Yesterday was June 11th. It would have been Gesner Armand’s 72nd birthday. One of Haiti’s finest impressionists, he was born in Croix-des-Bouquets. And if the place is not pretty, the name is, which evokes colorful bunches of flowers and suits this painter whose luminous and delicate colors enchanted us.
Armand painted Haiti’s birds, its trees, its fruits, its straw chairs and peasants’ hats, its cemeteries and its children with sensitive sophistication and tender yet intense hues. Pigeons were an often-visited theme and paintings that explore their form and color are so numerous as to suggest an obsessive passion for the subject.
Exhibiting his paintings all over the world, he echoed the beauty he felt about Haiti, making it visible to others through the luminosity of his colors and his painterly touch.

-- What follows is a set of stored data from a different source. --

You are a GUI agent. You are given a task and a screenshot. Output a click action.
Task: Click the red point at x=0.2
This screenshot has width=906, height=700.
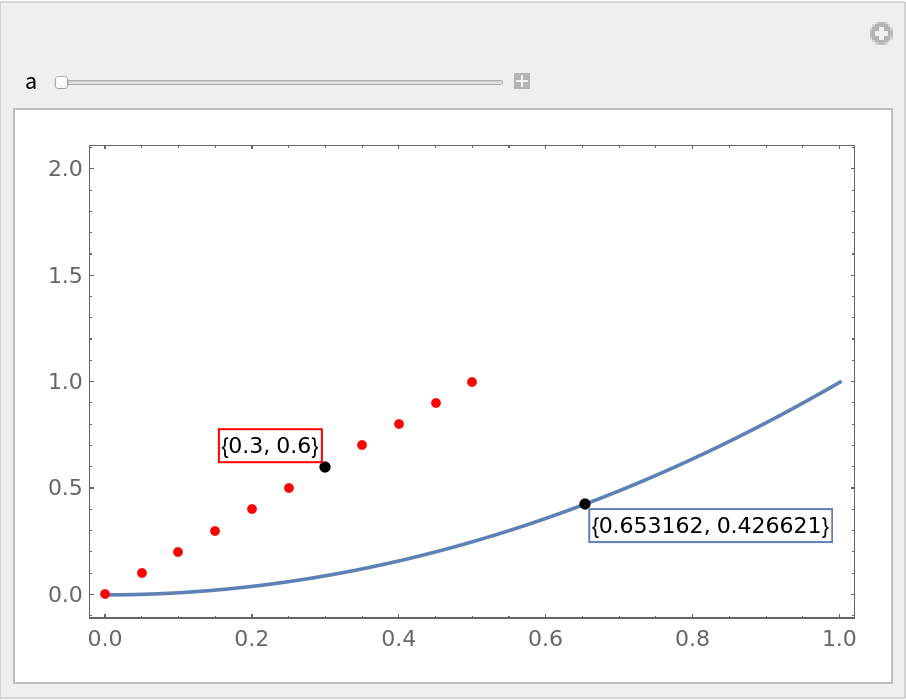click(x=252, y=509)
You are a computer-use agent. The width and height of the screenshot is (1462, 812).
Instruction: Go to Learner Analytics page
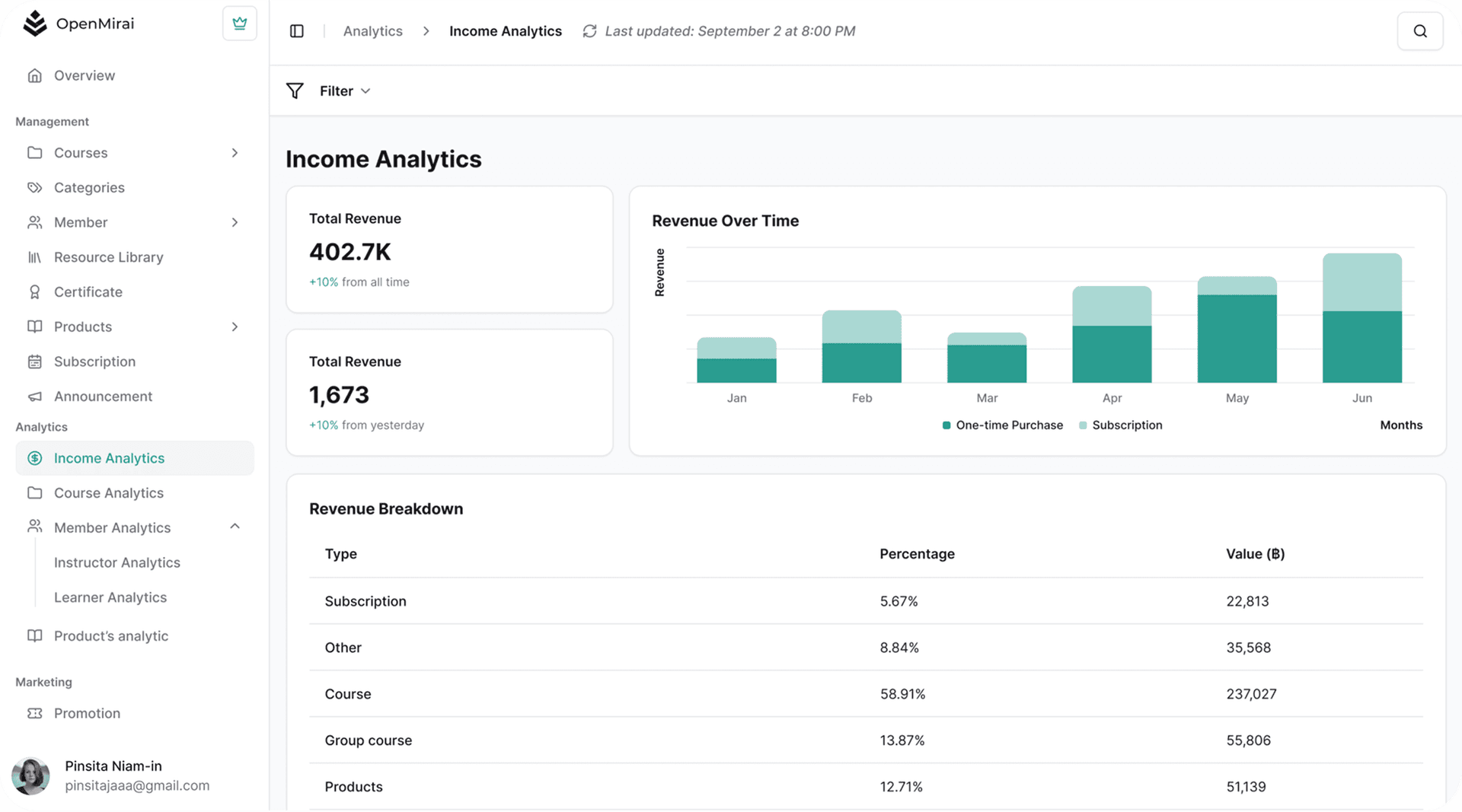(x=110, y=597)
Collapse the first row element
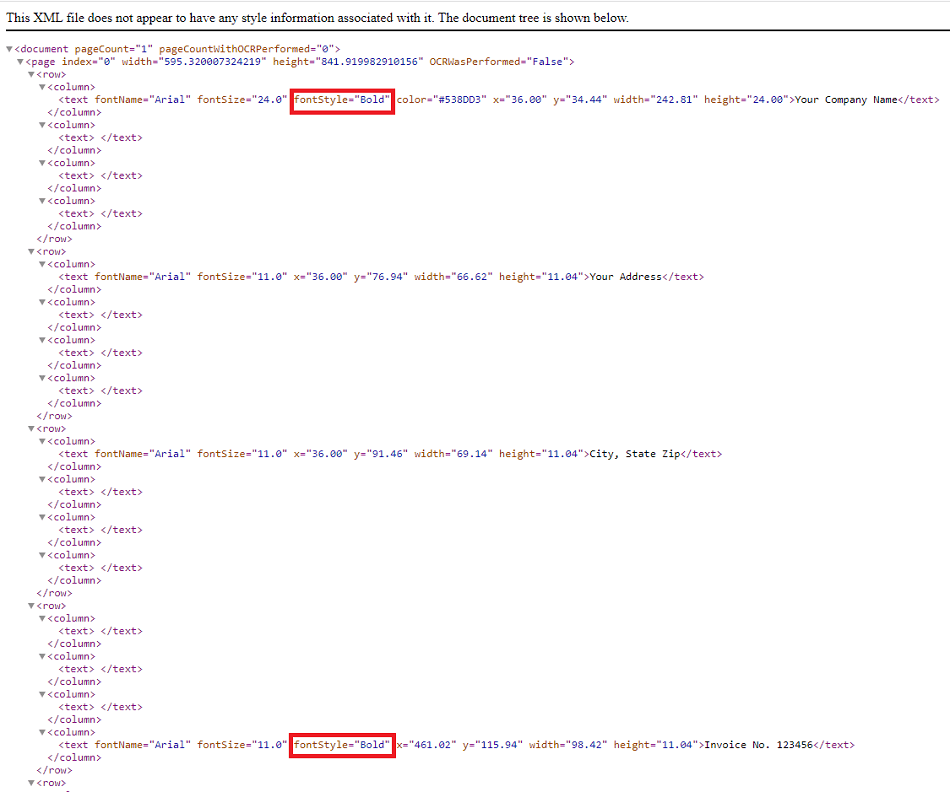Viewport: 950px width, 792px height. (31, 74)
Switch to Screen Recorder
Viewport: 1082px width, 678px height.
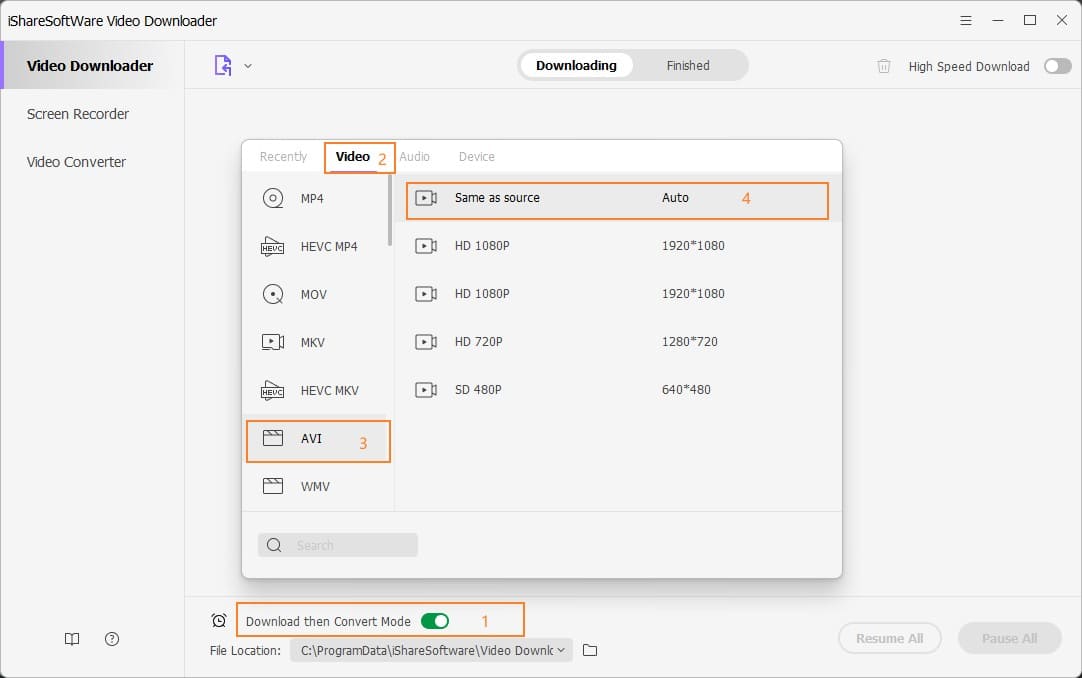(77, 114)
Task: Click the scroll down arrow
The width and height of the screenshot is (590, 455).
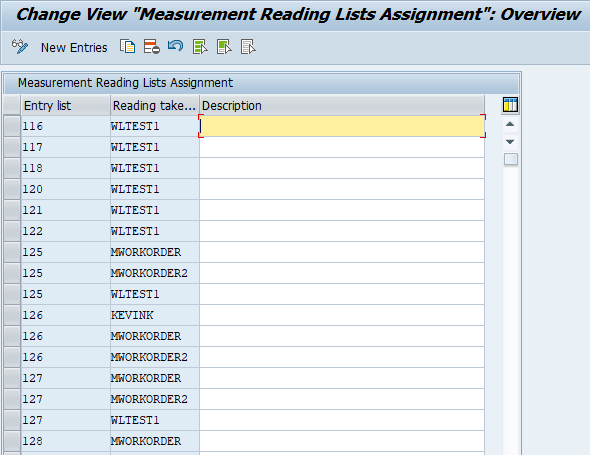Action: click(510, 142)
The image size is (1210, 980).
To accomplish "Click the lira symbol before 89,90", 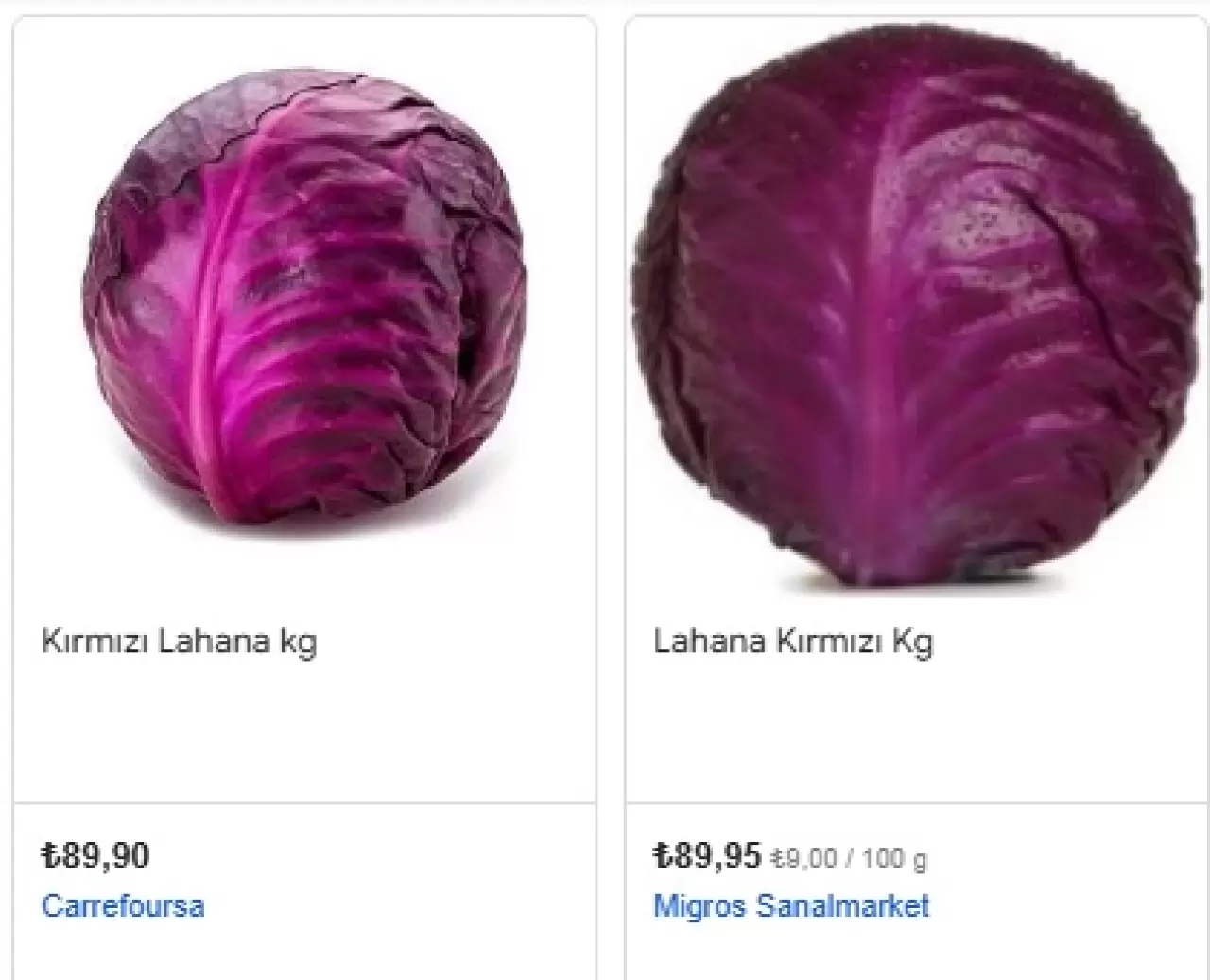I will 51,856.
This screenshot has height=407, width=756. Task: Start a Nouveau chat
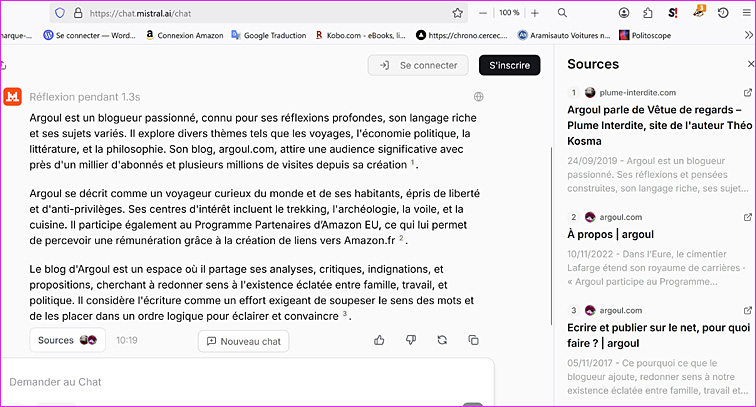(x=244, y=341)
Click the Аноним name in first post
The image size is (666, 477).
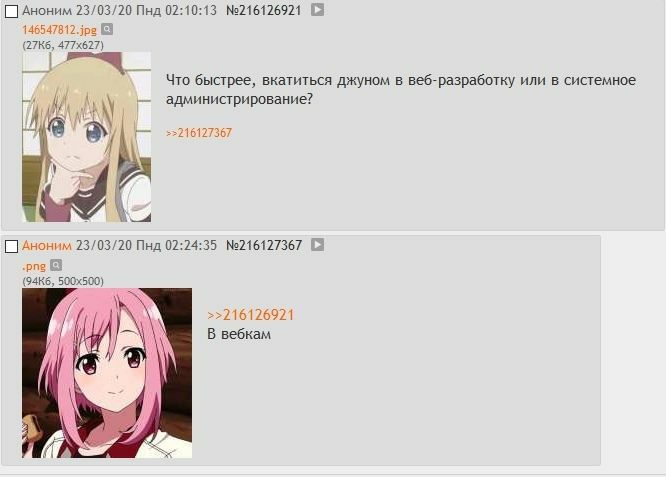pyautogui.click(x=47, y=11)
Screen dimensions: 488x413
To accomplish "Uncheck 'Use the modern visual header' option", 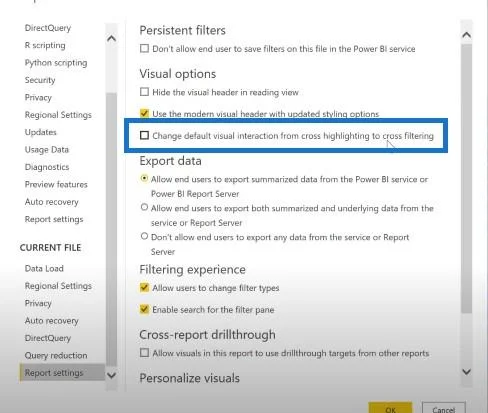I will point(144,113).
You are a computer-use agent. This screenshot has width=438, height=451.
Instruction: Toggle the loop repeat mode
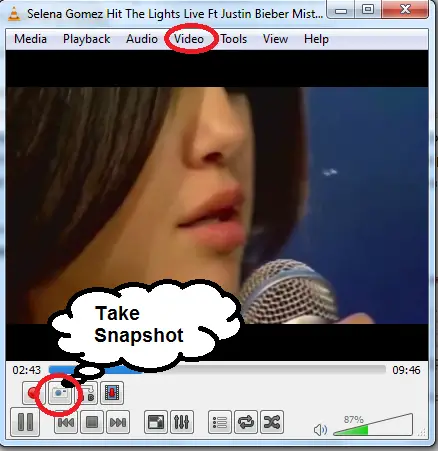pos(246,422)
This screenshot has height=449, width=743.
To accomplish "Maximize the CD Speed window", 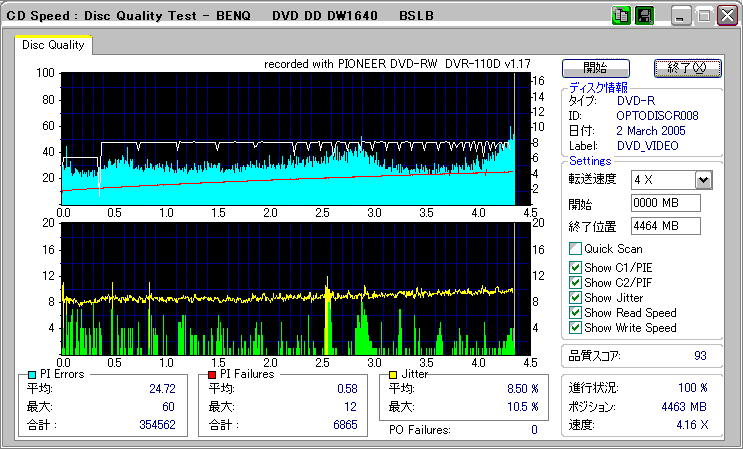I will (x=704, y=17).
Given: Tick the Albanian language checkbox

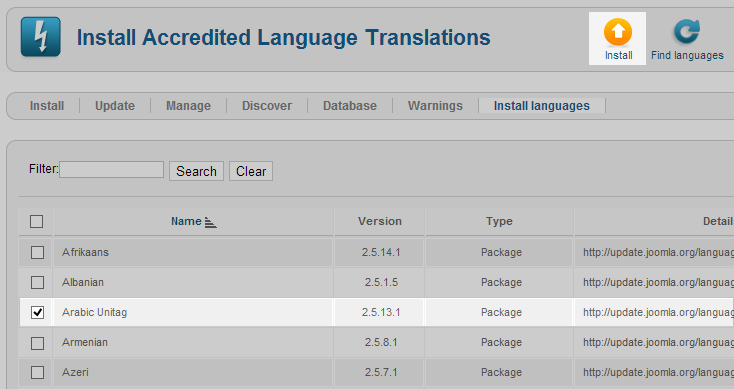Looking at the screenshot, I should tap(37, 282).
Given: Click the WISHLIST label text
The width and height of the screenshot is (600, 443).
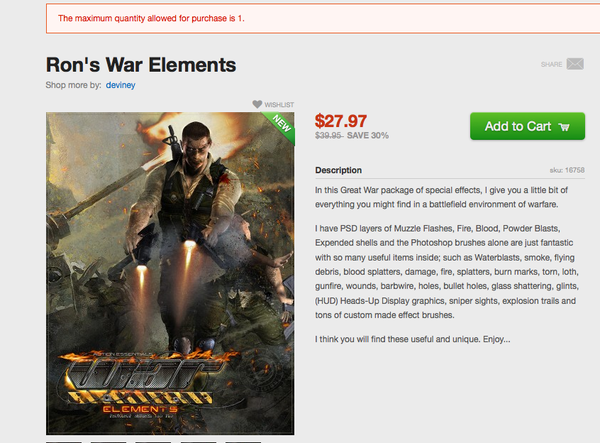Looking at the screenshot, I should pos(280,104).
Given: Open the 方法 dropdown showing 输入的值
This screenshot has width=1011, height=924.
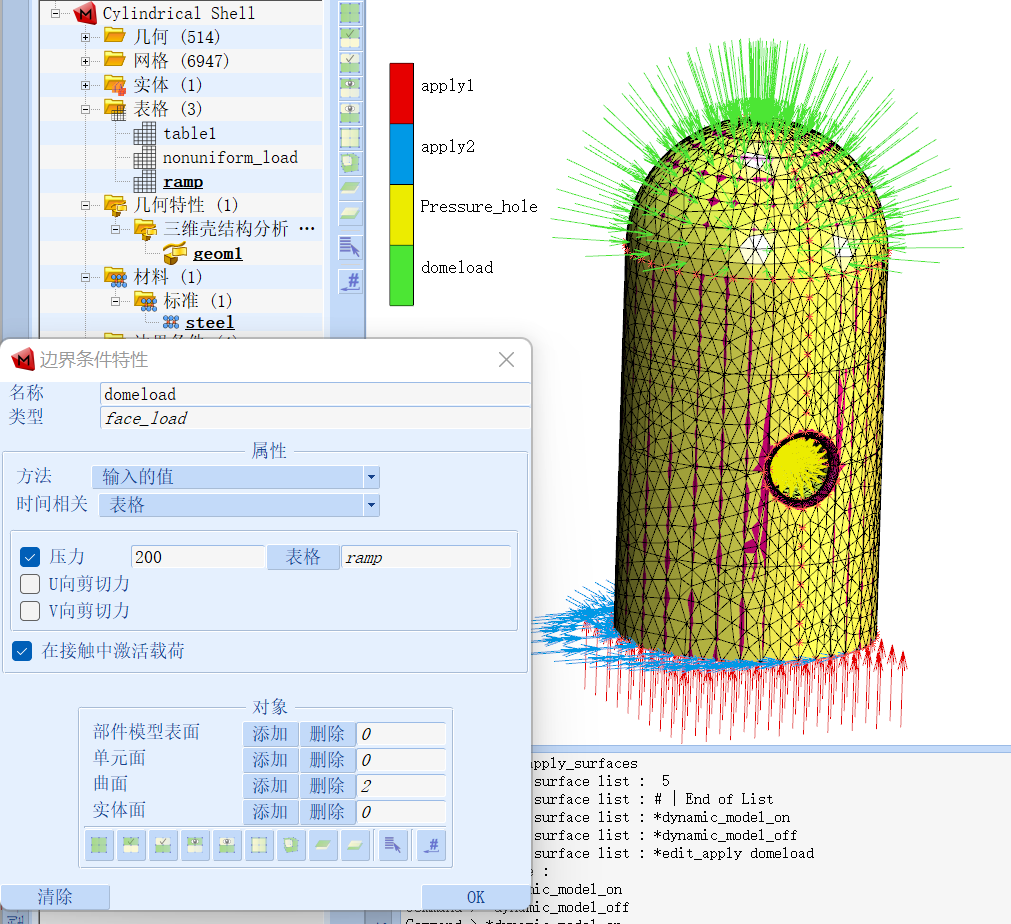Looking at the screenshot, I should tap(371, 477).

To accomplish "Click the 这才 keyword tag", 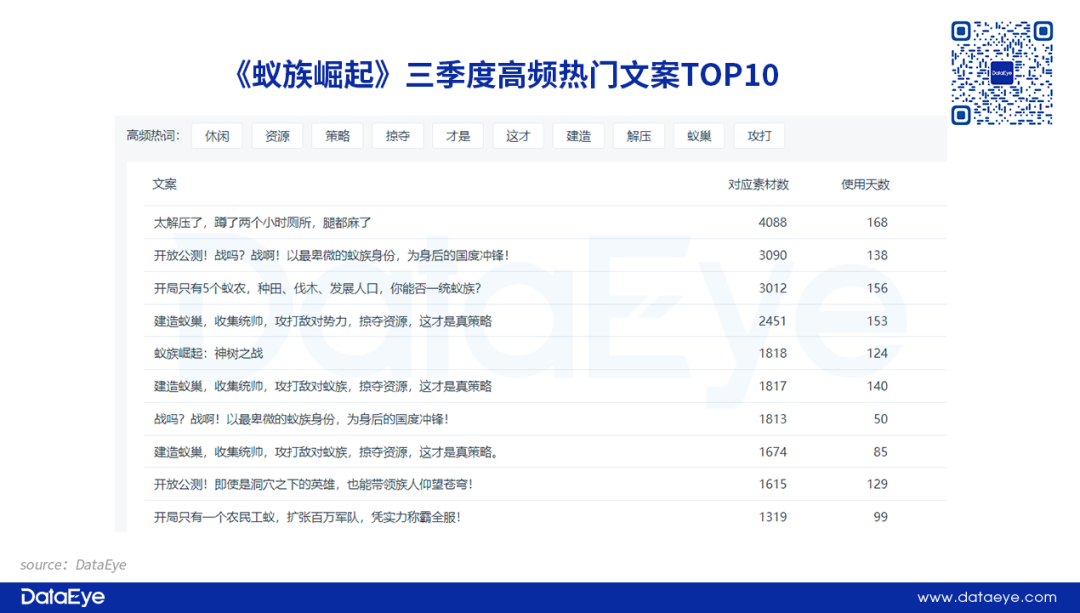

He studied at the Centre d’Art in Port-au-Prince, in Mexico city and in Paris, using smooth watercolors at first, switching later to curved brush strokes in oil. In 1984, he became the director of the Museum of Haitian Art at the College St. Pierre and held that post until 1992. The visual artist also revealed himself a poet and published a volume of poetry “L’autre bord” (The other side) with Les Editions Mémoires. Much later, vision problems would plague this master of light and force him to retreat in isolation in his studio.
Kabbalah states “First we receive the light, then we impart it. Thus we repair the world.”
Gesner Armand takes his leave of this world, having given us the light and beauty of his paintings.